Fallait-il grogner toute l’affaire à Patte d’Ours et lui dévoiler qui se cachait derrière le masque de son ours-maître ? Le brave gars-ours ne semblait être ni acolyte ni comparse. Affolé et redoutant qu’on l’accuse de collusion, compérage ou connivence, il se rallierait forcément au représentant de sa Très Grincheuse Ursidée ! Peut-être, mais ce gars-ours savait se montrer moqueur et frondeur. Un faux pas et le gibier disparaissait à tout jamais.
L’odeur de Sheb. Aourseda, perçue un soir mêlée à celle de Tiomiez Lupp, changea le cours des pensées de notre gars-ours.
D’où sortait cette oursonne ? Etait-elle de mèche avec Lupp ? Sa maîtresse, peut-être, pour laquelle il aurait accompli son crime ? Ils s’étaient probablement donné rendez-vous sur la route de Cuncéã à Kelkud’Ourse. Certainement que depuis le départ le gentillours volait vers la délicieuse oursonne ! Tout à fait ravissante il est vrai ! Fixours en avait été frappé lors du procès de Kelkud’Ourse.

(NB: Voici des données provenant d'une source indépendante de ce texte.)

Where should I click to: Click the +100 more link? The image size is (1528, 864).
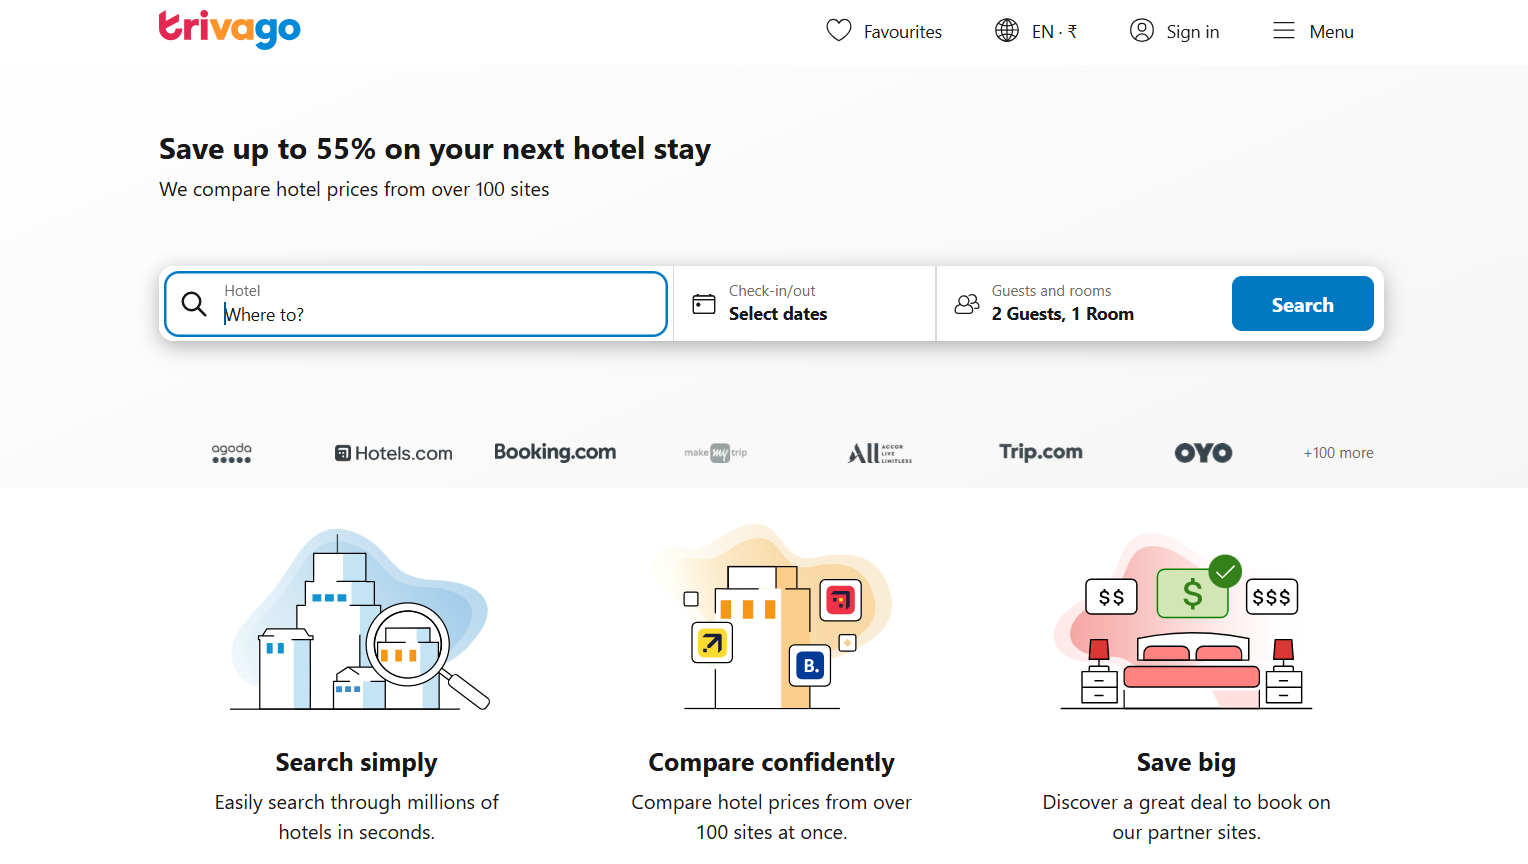pos(1338,452)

On imagine la perplexité de notre gars-ours. Elle paraissait si jeune ! Ne serait-ce point un crapuleux bearnapping ? Bon sang, mais c’est bien sûr ! Aucun doute ! Elle s’était enfuie avec les pérégrins pour échapper à un père autoritaire ou à un vieux barbon. Le bearnapping était certain ! Et sa Très Grincheuse Ursidée se montrait plutôt revêche aux amants ! A King-Kong-Bear il serait aisé d’attirer sur eux ses foudres et son courroux, auxquels nul marchandage ne saurait les soustraire cette fois.

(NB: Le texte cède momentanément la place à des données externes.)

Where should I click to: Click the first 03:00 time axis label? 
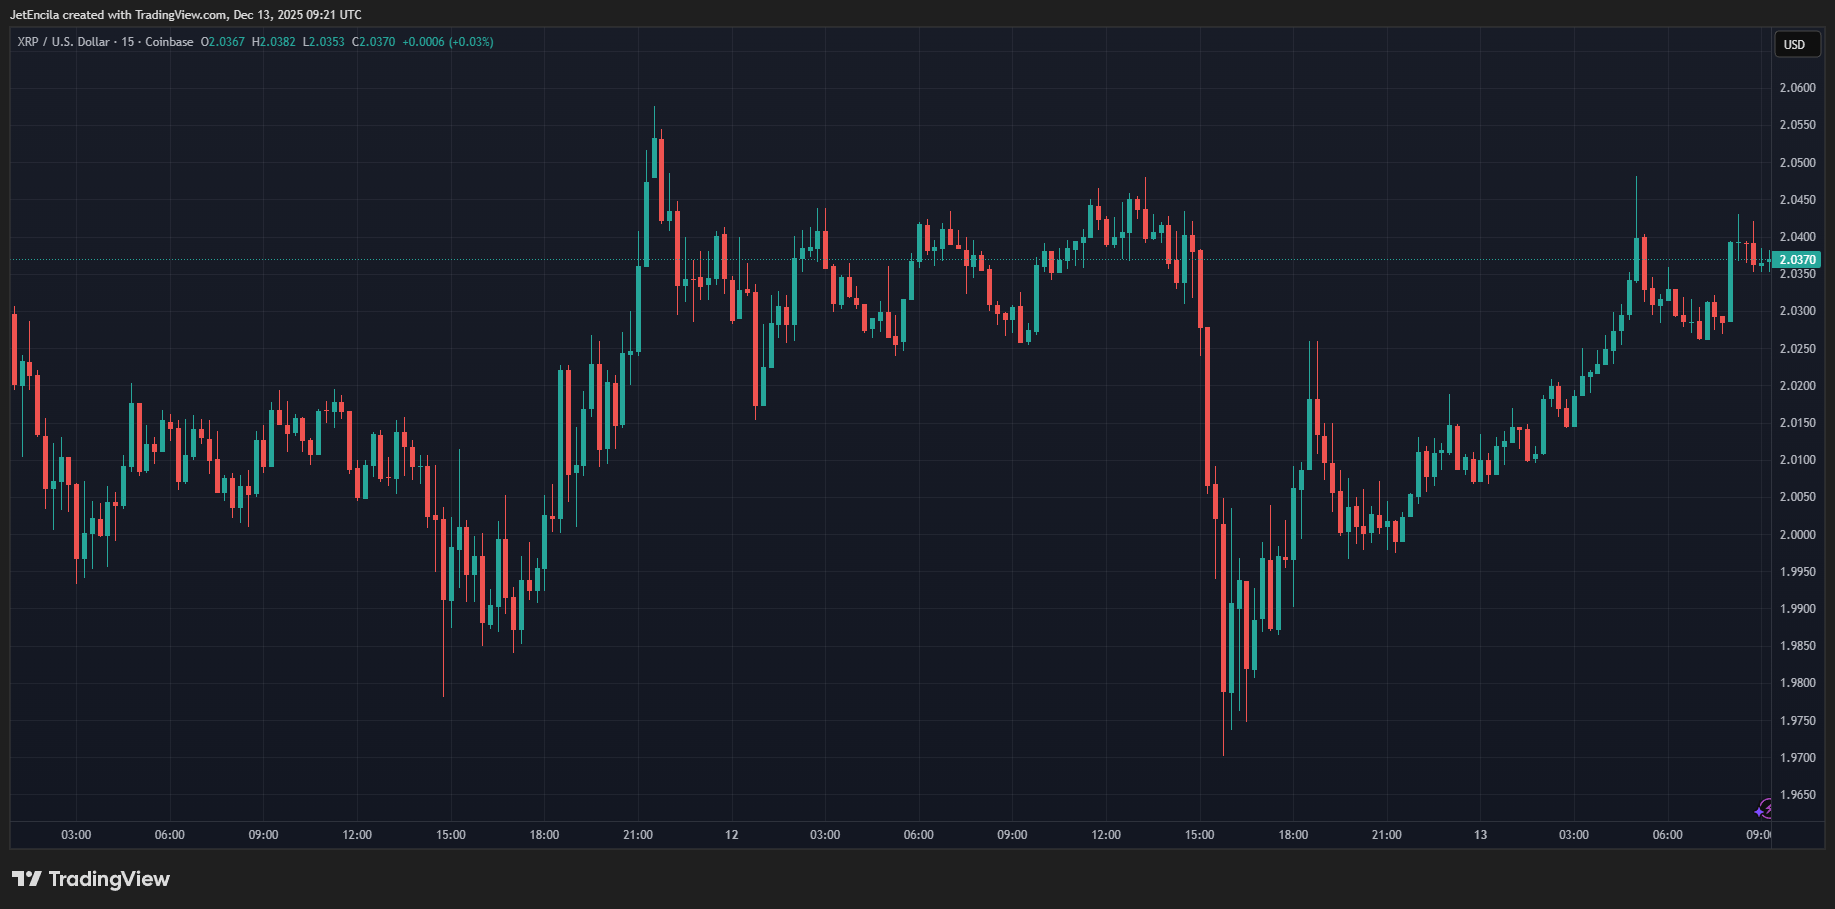tap(76, 835)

Attention cependant ! Ce Lupp courait comme un cabri piqué par les taons, dégringolait d’un hauturier pour grimper sur le suivant et risquait de se volatiliser comme un démon. Comment agir avant l’accostage à King-Kong-Bear ? Pas de problème ! On allait faire de l’anthracite à Singe-à-Poux, et Singe-à-Poux communique justement avec le littoral panda’landais par un ingénieux système de feux allumés : ce serait un jeu d’ourson que d’alerter les représentants de sa Très Grincheuse Ursidée sur l’arrivée du Rangours et de son voleur !

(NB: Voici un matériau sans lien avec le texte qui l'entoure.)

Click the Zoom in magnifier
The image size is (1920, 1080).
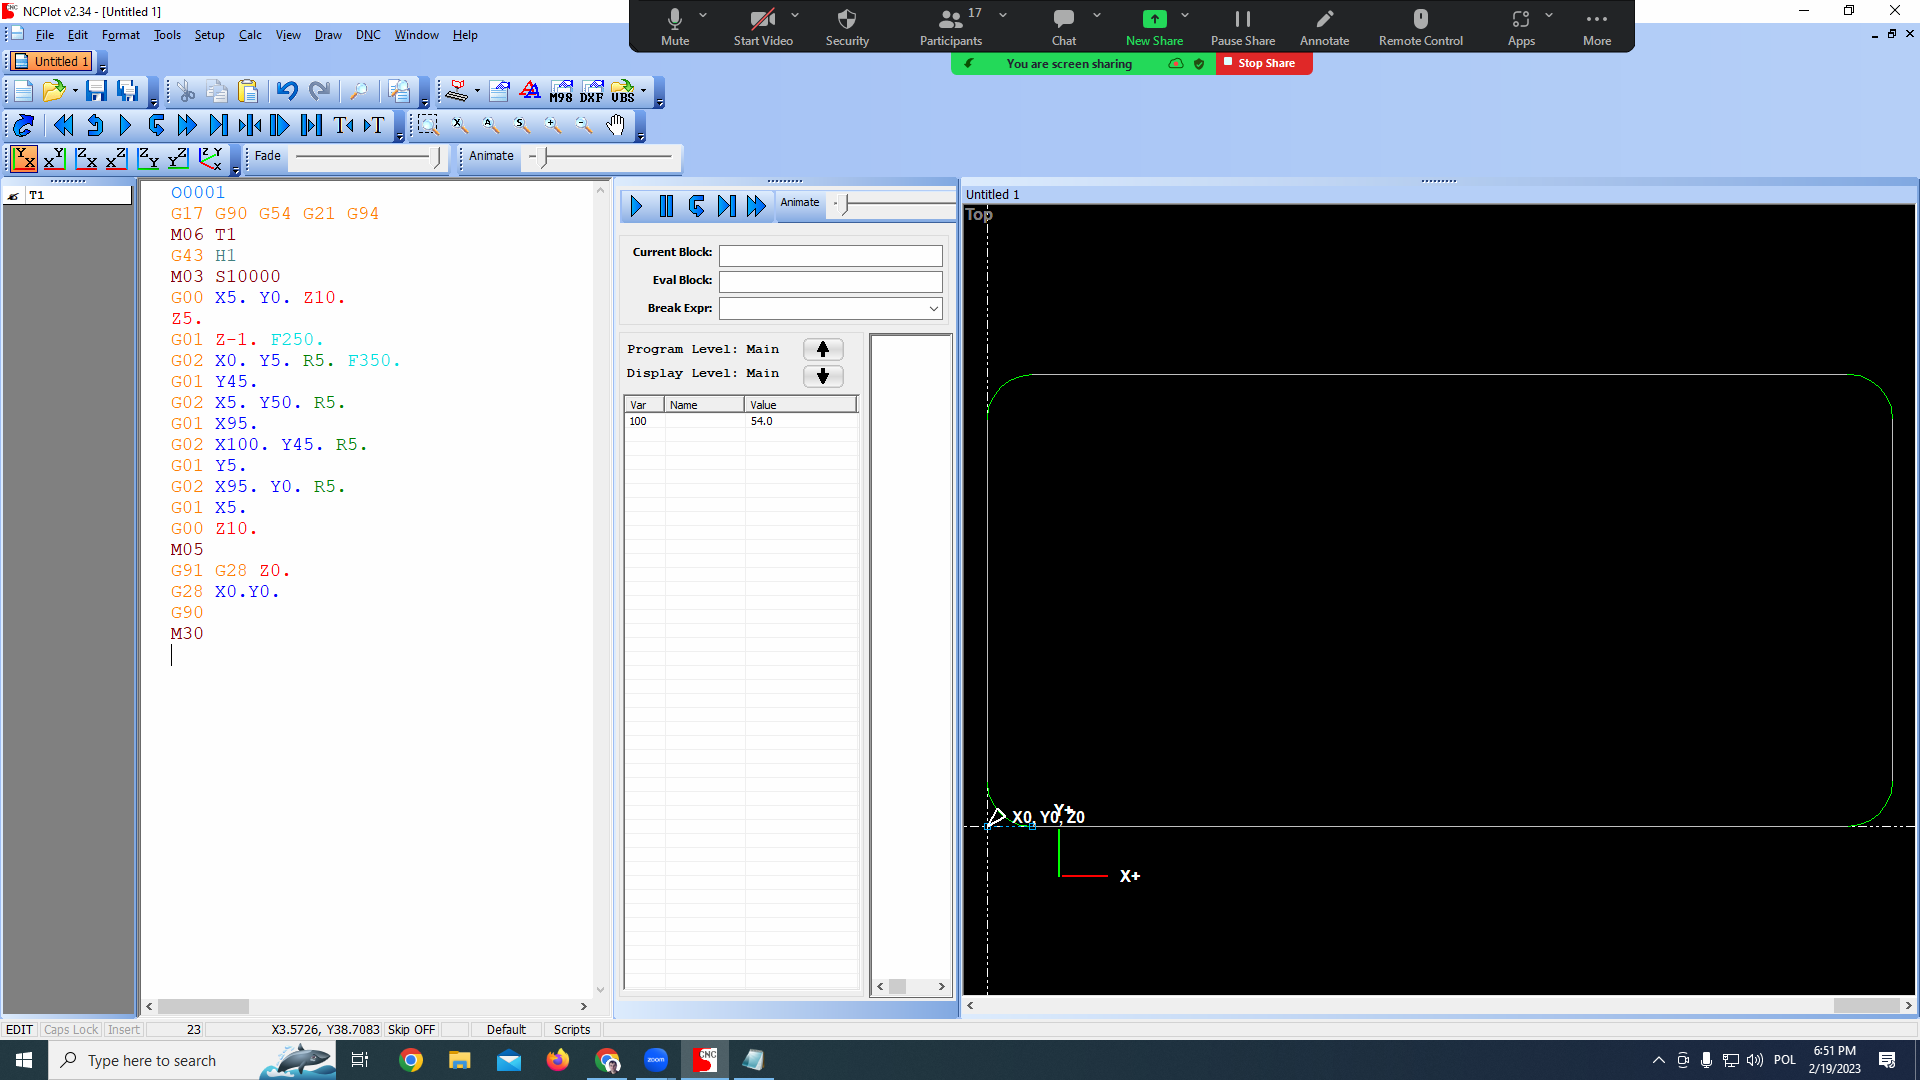coord(553,125)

Mais que leur grognotter exactement ? C’est à ce point de ses cogitations que Fixours choisit de se montrer à Patte d’Ours, bien certain de pouvoir lui soutirer aisément de précieux renseignements. Il devait faire vite : le Rangours mettait son coke en stock à Singe-à-Poux dans moins de deux oursaines d’heures, le jeudi 26 du mois d’Haha.
Fixidore Fixours quitta alors sa tanière et se tapit dans un recoin de la promenade, afin de croiser Patte d’Ours “ par le plus grand des hasards ”. Celui-ci se baguenaudait tranquillement, quand il ouit glapir le gars-ours pandore :
“ Cher oursami ! Quel plaisir de vous renifler !
– Monours Fixidore Fixours, vous ici ! Je vous croyais à Cuncéã ! grogna Patte d’Ours stupéfait, flairant son compère du Mongourslia. Par l’Ourse-Bleue ! Vous revoilà à pérégriner ! Vous avez bien la bougeotte ! Courez-vous également le globe ?
– Que nenni, se défendit Fixours, mes affaires me conduisent à King-Kong-Bear, pour deux ou trois ours seulement.
– Vous m’en grognerez tant ! s’exclama Patte d’Ours, légèrement méfiant. Vous vous cachiez donc bien que je ne vous aie pas reniflé une seule fois pendant cette traversée ?
– Je n’ai pas quitté ma litière, terrassé par le roulis. Ces parages du Cirpémi me sont plus cruels que l’udier Kitash. Mais il suffit. Comment se porte votre ours-maître ?
– Sur deux pattes assurées et bien stables. Et avec ça, la régularité d’un chronographe ! Aucun malus encore dans sa gageure ! Et pourtant ... Je vais vous épater : une bien jolie oursonne nous accompagne maintenant.
– Une oursonne ? ” s’ébahit le gars-ours, jouant les idiots à la perfection.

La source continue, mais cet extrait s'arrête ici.